▼▼▼

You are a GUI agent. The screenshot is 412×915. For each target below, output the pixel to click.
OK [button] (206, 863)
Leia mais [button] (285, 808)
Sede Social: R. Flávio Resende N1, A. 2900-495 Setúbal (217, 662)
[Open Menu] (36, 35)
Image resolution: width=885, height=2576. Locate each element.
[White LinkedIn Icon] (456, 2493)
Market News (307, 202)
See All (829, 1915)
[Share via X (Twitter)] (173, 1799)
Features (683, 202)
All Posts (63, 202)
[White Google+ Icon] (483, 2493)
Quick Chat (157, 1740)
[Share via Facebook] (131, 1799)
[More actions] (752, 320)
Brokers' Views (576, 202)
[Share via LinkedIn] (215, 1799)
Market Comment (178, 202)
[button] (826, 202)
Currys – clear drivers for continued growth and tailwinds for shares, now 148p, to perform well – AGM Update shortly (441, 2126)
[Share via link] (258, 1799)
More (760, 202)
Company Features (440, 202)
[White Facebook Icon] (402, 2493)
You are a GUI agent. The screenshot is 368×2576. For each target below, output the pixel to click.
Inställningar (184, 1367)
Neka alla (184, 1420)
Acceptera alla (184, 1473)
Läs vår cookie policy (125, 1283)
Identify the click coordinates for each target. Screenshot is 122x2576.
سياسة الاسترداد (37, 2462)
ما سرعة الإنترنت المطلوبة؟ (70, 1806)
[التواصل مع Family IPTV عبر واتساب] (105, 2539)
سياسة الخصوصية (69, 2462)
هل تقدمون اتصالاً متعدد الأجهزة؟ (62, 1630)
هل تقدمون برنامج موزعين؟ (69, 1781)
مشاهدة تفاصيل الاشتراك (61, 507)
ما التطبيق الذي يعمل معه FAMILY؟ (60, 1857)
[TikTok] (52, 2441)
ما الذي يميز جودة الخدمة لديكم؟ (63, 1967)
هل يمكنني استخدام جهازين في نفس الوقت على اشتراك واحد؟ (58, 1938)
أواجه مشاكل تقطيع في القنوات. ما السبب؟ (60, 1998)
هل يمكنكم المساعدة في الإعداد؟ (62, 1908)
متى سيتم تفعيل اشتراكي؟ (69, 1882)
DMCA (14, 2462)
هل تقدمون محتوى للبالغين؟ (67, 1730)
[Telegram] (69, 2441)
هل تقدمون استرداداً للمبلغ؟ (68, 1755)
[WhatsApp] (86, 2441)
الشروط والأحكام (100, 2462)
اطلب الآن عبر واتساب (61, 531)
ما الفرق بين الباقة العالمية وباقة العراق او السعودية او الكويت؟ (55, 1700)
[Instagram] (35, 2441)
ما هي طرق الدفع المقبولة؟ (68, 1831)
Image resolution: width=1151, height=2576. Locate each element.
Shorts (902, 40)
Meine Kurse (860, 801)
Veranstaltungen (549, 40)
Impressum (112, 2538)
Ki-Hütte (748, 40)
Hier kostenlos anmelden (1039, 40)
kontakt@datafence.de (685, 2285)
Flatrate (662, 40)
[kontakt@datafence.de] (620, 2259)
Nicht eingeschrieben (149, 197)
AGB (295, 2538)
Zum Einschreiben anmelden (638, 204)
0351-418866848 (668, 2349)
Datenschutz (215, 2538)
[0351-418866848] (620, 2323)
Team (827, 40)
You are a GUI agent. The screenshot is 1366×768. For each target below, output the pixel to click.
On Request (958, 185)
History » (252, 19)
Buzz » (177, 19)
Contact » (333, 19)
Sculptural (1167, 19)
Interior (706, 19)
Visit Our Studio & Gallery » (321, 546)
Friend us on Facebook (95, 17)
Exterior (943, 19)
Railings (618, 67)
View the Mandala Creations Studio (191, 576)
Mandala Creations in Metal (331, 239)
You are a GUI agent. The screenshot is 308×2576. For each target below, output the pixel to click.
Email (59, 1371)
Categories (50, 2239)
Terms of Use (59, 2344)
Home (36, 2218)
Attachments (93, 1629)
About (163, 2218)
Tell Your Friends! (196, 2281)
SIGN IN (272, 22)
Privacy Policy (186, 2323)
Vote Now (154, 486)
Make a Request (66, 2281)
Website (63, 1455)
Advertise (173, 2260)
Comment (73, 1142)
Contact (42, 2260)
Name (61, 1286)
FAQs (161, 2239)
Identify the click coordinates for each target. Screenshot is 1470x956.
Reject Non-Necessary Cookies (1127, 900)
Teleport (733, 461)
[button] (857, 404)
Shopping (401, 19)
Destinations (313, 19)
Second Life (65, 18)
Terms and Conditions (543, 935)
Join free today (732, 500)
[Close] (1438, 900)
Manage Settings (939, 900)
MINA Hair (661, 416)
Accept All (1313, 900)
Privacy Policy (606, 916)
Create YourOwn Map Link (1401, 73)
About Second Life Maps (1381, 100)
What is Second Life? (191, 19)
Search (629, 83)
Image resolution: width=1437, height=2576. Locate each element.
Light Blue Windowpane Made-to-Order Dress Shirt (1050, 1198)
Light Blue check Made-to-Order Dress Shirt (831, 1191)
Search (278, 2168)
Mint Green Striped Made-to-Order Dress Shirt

▲▲▲

## TRY IT
Down to the last line, reproduce the entries above precisely.

## WRITTEN REPLY
You are a GUI agent. The screenshot is 412×915. For each target below, output the pixel to click.
OK [button] (206, 863)
Leia mais [button] (285, 808)
Sede Social: R. Flávio Resende N1, A. 2900-495 Setúbal (217, 662)
[Open Menu] (36, 35)
Image resolution: width=885, height=2576. Locate each element.
[White LinkedIn Icon] (456, 2493)
Market News (307, 202)
See All (829, 1915)
[Share via X (Twitter)] (173, 1799)
Features (683, 202)
All Posts (63, 202)
[White Google+ Icon] (483, 2493)
Quick Chat (157, 1740)
[Share via Facebook] (131, 1799)
[More actions] (752, 320)
Brokers' Views (576, 202)
[Share via LinkedIn] (215, 1799)
Market Comment (178, 202)
[button] (826, 202)
Currys – clear drivers for continued growth and tailwinds for shares, now 148p, to perform well – AGM Update shortly (441, 2126)
[Share via link] (258, 1799)
More (760, 202)
Company Features (440, 202)
[White Facebook Icon] (402, 2493)
You are a GUI agent. The screenshot is 368×2576. For each target below, output the pixel to click.
Inställningar (184, 1367)
Neka alla (184, 1420)
Acceptera alla (184, 1473)
Läs vår cookie policy (125, 1283)
Identify the click coordinates for each target. Screenshot is 122x2576.
سياسة الاسترداد (37, 2462)
ما سرعة الإنترنت المطلوبة؟ (70, 1806)
[التواصل مع Family IPTV عبر واتساب] (105, 2539)
سياسة الخصوصية (69, 2462)
هل تقدمون اتصالاً متعدد الأجهزة؟ (62, 1630)
هل تقدمون برنامج موزعين؟ (69, 1781)
مشاهدة تفاصيل الاشتراك (61, 507)
ما التطبيق الذي يعمل معه FAMILY؟ (60, 1857)
[TikTok] (52, 2441)
ما الذي يميز جودة الخدمة لديكم؟ (63, 1967)
هل يمكنني استخدام جهازين في نفس الوقت على اشتراك واحد؟ (58, 1938)
أواجه مشاكل تقطيع في القنوات. ما السبب؟ (60, 1998)
هل يمكنكم المساعدة في الإعداد؟ (62, 1908)
متى سيتم تفعيل اشتراكي؟ (69, 1882)
DMCA (14, 2462)
هل تقدمون محتوى للبالغين؟ (67, 1730)
[Telegram] (69, 2441)
هل تقدمون استرداداً للمبلغ؟ (68, 1755)
[WhatsApp] (86, 2441)
الشروط والأحكام (100, 2462)
اطلب الآن عبر واتساب (61, 531)
ما الفرق بين الباقة العالمية وباقة العراق او السعودية او الكويت؟ (55, 1700)
[Instagram] (35, 2441)
ما هي طرق الدفع المقبولة؟ (68, 1831)
Image resolution: width=1151, height=2576. Locate each element.
Shorts (902, 40)
Meine Kurse (860, 801)
Veranstaltungen (549, 40)
Impressum (112, 2538)
Ki-Hütte (748, 40)
Hier kostenlos anmelden (1039, 40)
kontakt@datafence.de (685, 2285)
Flatrate (662, 40)
[kontakt@datafence.de] (620, 2259)
Nicht eingeschrieben (149, 197)
AGB (295, 2538)
Zum Einschreiben anmelden (638, 204)
0351-418866848 (668, 2349)
Datenschutz (215, 2538)
[0351-418866848] (620, 2323)
Team (827, 40)
You are a GUI agent. The screenshot is 1366×768. For each target below, output the pixel to click.
On Request (958, 185)
History » (252, 19)
Buzz » (177, 19)
Contact » (333, 19)
Sculptural (1167, 19)
Interior (706, 19)
Visit Our Studio & Gallery » (321, 546)
Friend us on Facebook (95, 17)
Exterior (943, 19)
Railings (618, 67)
View the Mandala Creations Studio (191, 576)
Mandala Creations in Metal (331, 239)
You are a GUI agent. The screenshot is 308×2576. For each target below, output the pixel to click.
Email (59, 1371)
Categories (50, 2239)
Terms of Use (59, 2344)
Home (36, 2218)
Attachments (93, 1629)
About (163, 2218)
Tell Your Friends! (196, 2281)
SIGN IN (272, 22)
Privacy Policy (186, 2323)
Vote Now (154, 486)
Make a Request (66, 2281)
Website (63, 1455)
Advertise (173, 2260)
Comment (73, 1142)
Contact (42, 2260)
Name (61, 1286)
FAQs (161, 2239)
Identify the click coordinates for each target. Screenshot is 1470x956.
Reject Non-Necessary Cookies (1127, 900)
Teleport (733, 461)
[button] (857, 404)
Shopping (401, 19)
Destinations (313, 19)
Second Life (65, 18)
Terms and Conditions (543, 935)
Join free today (732, 500)
[Close] (1438, 900)
Manage Settings (939, 900)
MINA Hair (661, 416)
Accept All (1313, 900)
Privacy Policy (606, 916)
Create YourOwn Map Link (1401, 73)
About Second Life Maps (1381, 100)
What is Second Life? (191, 19)
Search (629, 83)
Image resolution: width=1437, height=2576. Locate each element.
Light Blue Windowpane Made-to-Order Dress Shirt (1050, 1198)
Light Blue check Made-to-Order Dress Shirt (831, 1191)
Search (278, 2168)
Mint Green Striped Made-to-Order Dress Shirt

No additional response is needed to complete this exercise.